Paying attention to details
We are now "into the season." Let's hope you've worked all the bugs out of the system you have in place to care for your customers' needs. Some parts of the country have already been severely tested by some serious snow storms. Thus, many of you have a reliable "feel" for whether you will have a good year, a mediocre year or a bad year--snowfall-wise anyway.
So, you've been removing the snow, salting the parking lots and sidewalks, and generally "digging in" and "getting it done." But are you actually protecting your staff and your customers from the pitfalls inherent in our type of work? Specifically for contractors, are you protecting your customers from liability suits as much as you are trying to protect yourself? Keeping records and having adequate, verifiable systems in place is incredibly important in such liability protection. (This month's Snow & Ice Manager delves into this topic in "Dodge the insurance snow job," on page 4.)
Anyone who has been involved in a slip-and-fall lawsuit knows the kinds of questions that can arise during legal depositions. Subjects that come up include whether you keep consistent records of incoming calls from customers requesting services, documentation of the amount and types of ice-control products you use, transcriptions of who plowed what locations, listings of who cleared what sidewalks and when, notes describing the times your crews worked at various locations performing any type of service, etc. This documentation must be consistent and verifiable as having been performed as a normal part of your daily business functions. You must educate everyone on your staff about the importance of performing these oftentimes mundane tasks. If not, your lack of attention to detail can come back to haunt you. Lawyers love to find inconsistencies in routine that can allow them to cast doubt on your performance of customers' requested services. Keeping accurate documentation will be a lifesaver in a winter-rela ted lawsuit.
Obviously, it is a lot of work to keep track of your business in the manner described here.
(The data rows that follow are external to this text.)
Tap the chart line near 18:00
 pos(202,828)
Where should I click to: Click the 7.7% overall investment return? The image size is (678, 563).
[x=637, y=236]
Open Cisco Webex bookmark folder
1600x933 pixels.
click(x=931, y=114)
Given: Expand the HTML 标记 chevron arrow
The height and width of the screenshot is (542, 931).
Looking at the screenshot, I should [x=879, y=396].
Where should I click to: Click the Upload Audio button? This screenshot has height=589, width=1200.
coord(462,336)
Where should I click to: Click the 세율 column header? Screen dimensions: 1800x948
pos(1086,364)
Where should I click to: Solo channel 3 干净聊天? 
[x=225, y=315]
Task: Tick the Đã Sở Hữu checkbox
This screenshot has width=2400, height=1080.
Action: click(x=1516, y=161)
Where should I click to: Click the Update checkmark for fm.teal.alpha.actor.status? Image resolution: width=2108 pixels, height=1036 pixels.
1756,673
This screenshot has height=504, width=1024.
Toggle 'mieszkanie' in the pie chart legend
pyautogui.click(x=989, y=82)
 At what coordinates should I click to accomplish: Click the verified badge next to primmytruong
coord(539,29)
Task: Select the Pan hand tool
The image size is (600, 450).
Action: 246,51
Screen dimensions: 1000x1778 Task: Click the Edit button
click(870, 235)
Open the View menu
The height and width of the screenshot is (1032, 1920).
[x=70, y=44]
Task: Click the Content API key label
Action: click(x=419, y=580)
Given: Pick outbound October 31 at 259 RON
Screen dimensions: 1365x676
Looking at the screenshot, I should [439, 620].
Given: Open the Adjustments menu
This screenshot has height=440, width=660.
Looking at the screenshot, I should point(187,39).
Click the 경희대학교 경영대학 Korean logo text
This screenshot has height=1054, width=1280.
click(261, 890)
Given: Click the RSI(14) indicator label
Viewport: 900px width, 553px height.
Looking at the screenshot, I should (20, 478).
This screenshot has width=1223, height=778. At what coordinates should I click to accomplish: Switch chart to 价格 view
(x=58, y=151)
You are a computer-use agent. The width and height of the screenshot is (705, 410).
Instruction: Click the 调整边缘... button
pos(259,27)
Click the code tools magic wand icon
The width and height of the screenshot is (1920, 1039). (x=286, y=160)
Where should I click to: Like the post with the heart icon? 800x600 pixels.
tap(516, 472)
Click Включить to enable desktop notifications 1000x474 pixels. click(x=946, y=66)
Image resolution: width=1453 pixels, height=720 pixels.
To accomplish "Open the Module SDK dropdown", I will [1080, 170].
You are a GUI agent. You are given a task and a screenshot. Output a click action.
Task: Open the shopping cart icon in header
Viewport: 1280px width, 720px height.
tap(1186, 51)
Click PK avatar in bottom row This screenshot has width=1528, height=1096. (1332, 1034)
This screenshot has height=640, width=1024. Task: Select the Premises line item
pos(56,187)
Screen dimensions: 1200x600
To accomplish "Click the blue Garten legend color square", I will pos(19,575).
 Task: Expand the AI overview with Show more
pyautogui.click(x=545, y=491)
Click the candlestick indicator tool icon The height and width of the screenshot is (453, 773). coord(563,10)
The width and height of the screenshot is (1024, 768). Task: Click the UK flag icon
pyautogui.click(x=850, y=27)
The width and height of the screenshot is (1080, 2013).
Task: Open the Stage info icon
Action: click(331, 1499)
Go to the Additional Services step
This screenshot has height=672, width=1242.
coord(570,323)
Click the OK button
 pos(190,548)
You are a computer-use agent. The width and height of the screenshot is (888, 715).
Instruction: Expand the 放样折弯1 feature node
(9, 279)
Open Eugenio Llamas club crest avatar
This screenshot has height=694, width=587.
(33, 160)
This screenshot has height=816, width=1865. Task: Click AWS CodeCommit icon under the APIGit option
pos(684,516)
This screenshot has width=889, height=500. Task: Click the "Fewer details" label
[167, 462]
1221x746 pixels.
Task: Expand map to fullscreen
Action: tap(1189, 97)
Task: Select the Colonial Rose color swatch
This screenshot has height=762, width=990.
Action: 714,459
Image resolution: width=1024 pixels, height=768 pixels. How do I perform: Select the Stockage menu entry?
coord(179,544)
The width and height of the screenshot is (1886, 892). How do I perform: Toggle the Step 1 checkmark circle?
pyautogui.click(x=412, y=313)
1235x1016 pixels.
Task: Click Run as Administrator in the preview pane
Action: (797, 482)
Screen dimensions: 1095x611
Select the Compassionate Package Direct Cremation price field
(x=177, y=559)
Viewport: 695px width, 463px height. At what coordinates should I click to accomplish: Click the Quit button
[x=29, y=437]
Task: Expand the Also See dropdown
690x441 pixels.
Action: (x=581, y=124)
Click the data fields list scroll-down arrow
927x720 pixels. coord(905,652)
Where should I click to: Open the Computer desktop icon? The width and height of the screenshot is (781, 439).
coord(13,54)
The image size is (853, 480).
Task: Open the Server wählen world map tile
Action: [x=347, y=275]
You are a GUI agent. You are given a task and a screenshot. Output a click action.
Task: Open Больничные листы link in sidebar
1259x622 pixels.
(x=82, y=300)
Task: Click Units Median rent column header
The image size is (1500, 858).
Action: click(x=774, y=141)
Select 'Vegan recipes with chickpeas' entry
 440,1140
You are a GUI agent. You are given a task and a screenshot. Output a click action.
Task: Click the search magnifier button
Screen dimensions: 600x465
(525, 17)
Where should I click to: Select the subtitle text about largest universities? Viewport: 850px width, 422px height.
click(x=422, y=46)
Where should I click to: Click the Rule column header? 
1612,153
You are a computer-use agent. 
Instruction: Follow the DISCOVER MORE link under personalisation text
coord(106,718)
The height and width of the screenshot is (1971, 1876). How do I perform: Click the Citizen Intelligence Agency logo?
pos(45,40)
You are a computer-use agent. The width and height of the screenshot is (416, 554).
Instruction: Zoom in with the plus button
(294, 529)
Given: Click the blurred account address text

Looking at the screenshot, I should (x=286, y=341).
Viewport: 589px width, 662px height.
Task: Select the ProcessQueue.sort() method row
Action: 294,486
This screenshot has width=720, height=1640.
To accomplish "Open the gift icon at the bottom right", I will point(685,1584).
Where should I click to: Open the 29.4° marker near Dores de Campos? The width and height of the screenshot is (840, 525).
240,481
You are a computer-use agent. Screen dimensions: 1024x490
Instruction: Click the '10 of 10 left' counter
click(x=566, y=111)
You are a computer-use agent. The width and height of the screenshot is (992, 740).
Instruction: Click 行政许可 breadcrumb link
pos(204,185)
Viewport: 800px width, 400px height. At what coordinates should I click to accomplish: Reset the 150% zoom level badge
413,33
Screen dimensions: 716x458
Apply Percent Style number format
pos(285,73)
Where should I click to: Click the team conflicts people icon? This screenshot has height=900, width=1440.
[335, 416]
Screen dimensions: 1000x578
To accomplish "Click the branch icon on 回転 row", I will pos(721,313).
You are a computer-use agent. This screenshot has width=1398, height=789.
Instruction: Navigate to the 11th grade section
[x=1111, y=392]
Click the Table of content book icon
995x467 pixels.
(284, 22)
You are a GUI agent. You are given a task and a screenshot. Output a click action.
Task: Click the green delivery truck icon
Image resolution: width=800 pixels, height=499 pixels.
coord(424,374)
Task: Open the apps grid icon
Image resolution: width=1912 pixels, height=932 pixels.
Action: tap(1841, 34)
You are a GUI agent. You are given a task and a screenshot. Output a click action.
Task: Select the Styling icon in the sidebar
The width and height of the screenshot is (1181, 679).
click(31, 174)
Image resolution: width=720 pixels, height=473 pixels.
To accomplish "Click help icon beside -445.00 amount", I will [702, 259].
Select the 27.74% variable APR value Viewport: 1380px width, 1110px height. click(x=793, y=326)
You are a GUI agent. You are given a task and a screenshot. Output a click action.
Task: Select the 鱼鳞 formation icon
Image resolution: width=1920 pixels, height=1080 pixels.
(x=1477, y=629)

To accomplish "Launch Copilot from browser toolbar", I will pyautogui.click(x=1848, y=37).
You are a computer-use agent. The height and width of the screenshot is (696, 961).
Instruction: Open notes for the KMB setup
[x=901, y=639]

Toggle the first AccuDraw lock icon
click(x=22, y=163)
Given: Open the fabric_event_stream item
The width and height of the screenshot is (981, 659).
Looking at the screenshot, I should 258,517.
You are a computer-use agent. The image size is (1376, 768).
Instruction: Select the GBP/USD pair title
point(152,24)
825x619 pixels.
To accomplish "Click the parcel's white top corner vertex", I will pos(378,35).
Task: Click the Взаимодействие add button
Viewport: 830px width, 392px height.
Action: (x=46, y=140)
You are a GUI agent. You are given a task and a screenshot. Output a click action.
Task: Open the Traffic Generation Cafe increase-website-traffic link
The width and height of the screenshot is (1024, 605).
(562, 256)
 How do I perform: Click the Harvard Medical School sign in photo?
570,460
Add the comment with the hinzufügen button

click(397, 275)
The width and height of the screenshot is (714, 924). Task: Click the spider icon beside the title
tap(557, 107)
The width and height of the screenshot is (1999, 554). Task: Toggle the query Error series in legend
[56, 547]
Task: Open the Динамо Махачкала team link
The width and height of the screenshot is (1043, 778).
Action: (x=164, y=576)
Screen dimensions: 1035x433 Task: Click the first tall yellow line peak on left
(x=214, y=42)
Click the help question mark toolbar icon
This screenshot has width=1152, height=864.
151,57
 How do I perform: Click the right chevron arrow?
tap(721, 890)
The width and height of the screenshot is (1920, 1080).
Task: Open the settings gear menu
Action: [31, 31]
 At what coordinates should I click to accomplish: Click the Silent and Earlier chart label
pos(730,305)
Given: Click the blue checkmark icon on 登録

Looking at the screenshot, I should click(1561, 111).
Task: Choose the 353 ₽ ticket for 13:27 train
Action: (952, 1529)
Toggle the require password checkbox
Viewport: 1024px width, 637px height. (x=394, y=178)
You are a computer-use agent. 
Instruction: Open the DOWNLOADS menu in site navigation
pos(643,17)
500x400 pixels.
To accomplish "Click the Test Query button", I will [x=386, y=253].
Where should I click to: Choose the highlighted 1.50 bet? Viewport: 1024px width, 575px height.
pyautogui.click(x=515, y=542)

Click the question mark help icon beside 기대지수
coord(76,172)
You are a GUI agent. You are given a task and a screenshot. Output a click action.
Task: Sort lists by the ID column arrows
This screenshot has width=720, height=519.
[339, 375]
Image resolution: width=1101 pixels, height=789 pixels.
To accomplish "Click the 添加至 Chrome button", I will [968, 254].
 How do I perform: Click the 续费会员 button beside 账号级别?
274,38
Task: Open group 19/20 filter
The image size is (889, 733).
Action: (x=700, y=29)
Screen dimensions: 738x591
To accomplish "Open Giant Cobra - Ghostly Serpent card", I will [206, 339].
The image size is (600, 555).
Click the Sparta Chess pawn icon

But it is definitely worth the time and expense. This kind of meticulous attention to detail is what separates the successful professional operators--contractors and on-site managers--from the fly-by-nights.
So, if you are not keeping accurate, consistent and constant records of your activities (or the activities of your front-line workers, subcontractors and employees), you are leaving yourself open for a very expensive lesson. It may not feel expensive at the time because your insurance carrier will cover you "this time." However, if the insurance company cancels your coverage because you are not protecting it by maintaining detailed records, you may find it extremely difficult to secure viable coverage in the future.